» **How to complete this task**: All lines of the records below that contain the word "will" must be listed.

++++ Exercise materials

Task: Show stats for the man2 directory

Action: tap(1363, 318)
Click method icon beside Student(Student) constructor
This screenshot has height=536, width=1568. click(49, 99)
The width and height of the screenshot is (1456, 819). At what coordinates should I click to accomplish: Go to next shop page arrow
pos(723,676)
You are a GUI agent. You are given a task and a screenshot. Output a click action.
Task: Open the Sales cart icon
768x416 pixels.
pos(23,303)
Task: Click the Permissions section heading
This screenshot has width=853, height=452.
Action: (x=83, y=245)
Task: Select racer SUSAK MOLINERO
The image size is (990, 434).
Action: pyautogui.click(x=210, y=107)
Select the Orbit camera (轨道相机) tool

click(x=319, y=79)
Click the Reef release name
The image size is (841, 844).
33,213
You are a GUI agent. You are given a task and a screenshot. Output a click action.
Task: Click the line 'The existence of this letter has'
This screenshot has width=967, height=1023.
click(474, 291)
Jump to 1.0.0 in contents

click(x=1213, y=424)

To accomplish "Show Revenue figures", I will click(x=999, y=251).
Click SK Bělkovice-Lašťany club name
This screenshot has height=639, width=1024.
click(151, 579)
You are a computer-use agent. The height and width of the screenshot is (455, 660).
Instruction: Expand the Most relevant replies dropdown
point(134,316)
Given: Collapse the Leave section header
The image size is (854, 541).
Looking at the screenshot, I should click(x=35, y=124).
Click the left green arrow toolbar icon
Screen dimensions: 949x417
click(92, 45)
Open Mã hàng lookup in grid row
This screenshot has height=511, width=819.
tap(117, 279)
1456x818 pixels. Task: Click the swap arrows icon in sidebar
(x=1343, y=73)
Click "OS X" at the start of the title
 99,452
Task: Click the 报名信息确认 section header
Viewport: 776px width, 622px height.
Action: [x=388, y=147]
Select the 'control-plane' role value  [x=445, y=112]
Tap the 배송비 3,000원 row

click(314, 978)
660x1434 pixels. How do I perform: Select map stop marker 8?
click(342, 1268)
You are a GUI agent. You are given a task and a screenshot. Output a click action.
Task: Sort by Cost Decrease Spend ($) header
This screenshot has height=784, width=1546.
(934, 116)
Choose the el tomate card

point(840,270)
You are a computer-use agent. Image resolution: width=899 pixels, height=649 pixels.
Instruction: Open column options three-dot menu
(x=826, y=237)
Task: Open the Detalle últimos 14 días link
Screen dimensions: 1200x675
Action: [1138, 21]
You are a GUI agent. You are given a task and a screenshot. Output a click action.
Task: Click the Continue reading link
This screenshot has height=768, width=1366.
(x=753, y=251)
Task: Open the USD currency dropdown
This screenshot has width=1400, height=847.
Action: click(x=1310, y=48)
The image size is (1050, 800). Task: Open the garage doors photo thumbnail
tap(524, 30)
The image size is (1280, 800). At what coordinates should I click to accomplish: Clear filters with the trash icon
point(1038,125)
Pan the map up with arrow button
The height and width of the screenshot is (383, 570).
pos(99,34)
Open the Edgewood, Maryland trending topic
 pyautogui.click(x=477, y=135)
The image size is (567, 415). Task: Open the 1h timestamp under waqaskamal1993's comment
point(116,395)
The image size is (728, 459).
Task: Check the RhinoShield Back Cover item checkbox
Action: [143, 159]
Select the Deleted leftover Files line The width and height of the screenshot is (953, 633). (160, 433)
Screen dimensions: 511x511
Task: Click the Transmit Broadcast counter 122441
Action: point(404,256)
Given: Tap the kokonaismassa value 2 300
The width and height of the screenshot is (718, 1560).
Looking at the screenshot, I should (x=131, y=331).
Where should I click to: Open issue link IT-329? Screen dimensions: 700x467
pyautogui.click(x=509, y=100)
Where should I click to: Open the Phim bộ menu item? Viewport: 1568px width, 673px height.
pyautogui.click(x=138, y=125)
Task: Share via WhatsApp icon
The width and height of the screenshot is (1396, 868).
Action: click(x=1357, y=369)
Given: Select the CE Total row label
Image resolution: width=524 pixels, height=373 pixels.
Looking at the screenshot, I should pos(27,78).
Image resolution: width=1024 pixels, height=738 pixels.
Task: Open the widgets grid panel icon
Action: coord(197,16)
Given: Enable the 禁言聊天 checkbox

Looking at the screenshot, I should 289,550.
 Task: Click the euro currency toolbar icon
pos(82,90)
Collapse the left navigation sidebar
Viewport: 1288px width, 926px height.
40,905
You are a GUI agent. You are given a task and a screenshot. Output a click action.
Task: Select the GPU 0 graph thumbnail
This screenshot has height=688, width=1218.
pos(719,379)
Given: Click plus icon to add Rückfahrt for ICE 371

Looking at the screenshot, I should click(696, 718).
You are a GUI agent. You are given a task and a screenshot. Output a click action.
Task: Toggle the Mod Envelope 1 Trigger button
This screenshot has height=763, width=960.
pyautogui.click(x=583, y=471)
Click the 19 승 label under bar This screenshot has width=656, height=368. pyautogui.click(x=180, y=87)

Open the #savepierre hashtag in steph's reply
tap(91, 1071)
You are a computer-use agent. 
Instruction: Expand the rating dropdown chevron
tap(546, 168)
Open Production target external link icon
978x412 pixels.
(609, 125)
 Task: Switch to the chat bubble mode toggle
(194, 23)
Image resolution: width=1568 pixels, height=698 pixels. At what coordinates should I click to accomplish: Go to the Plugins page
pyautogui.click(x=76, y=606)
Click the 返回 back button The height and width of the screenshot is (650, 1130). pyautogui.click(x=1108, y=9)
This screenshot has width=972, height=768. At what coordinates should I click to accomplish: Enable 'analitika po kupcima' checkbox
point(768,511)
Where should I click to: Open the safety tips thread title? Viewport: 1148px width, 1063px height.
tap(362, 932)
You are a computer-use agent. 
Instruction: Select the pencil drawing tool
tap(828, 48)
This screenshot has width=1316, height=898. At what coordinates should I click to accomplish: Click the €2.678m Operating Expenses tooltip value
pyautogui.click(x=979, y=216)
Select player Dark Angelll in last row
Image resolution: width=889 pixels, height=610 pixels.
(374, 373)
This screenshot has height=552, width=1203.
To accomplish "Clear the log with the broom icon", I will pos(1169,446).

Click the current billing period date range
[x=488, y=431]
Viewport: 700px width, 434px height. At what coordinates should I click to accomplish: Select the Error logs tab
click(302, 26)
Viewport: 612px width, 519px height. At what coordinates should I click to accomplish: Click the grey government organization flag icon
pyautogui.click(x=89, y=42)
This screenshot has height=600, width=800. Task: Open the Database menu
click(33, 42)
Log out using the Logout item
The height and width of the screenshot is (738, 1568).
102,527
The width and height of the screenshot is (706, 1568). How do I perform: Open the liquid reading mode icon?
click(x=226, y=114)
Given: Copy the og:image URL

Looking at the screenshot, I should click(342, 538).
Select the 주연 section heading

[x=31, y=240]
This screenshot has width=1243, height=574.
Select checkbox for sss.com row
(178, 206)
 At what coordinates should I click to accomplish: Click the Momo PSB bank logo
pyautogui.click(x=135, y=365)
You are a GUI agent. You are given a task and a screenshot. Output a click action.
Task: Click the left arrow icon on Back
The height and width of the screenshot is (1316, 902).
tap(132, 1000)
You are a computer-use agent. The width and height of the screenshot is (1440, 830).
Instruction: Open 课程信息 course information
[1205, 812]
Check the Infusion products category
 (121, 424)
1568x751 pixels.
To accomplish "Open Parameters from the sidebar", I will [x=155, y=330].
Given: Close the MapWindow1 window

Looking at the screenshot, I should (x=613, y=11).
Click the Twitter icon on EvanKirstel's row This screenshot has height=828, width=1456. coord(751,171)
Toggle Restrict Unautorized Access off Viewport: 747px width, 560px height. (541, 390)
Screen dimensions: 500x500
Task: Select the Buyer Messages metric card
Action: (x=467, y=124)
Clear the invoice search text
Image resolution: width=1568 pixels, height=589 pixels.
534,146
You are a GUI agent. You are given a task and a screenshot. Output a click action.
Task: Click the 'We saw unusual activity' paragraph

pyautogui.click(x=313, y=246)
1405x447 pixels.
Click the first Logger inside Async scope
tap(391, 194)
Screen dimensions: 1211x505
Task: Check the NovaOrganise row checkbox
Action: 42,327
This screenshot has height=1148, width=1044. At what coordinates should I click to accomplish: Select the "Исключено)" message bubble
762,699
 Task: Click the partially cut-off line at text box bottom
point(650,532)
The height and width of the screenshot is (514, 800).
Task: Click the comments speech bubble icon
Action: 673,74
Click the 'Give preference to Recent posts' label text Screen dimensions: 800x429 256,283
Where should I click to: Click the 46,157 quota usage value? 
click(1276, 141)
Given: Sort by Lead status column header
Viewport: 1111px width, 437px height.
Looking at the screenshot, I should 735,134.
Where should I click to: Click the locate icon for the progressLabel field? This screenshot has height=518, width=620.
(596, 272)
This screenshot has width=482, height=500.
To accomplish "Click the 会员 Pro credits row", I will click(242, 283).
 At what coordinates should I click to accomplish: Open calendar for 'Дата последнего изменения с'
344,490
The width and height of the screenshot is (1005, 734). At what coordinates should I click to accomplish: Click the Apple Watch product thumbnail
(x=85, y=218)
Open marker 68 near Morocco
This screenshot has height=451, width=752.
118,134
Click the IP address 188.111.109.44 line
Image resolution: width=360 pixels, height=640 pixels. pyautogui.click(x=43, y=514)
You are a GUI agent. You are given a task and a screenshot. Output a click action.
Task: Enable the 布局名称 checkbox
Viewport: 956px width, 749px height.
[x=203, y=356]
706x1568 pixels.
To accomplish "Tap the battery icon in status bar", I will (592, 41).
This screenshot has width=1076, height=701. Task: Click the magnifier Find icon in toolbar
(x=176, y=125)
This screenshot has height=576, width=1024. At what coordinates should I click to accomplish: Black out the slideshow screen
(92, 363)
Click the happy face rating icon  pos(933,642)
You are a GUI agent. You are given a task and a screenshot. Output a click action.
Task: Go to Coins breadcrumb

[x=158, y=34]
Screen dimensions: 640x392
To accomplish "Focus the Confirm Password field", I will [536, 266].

++++++++

» **Task result**:
To accomplish "Show Revenue figures", I will click(x=999, y=251).
To accomplish "Clear the log with the broom icon", I will pos(1169,446).
To accomplish "Open Parameters from the sidebar", I will [x=155, y=330].
To accomplish "Click the 会员 Pro credits row", I will click(242, 283).
To accomplish "Tap the battery icon in status bar", I will (592, 41).
To accomplish "Focus the Confirm Password field", I will [536, 266].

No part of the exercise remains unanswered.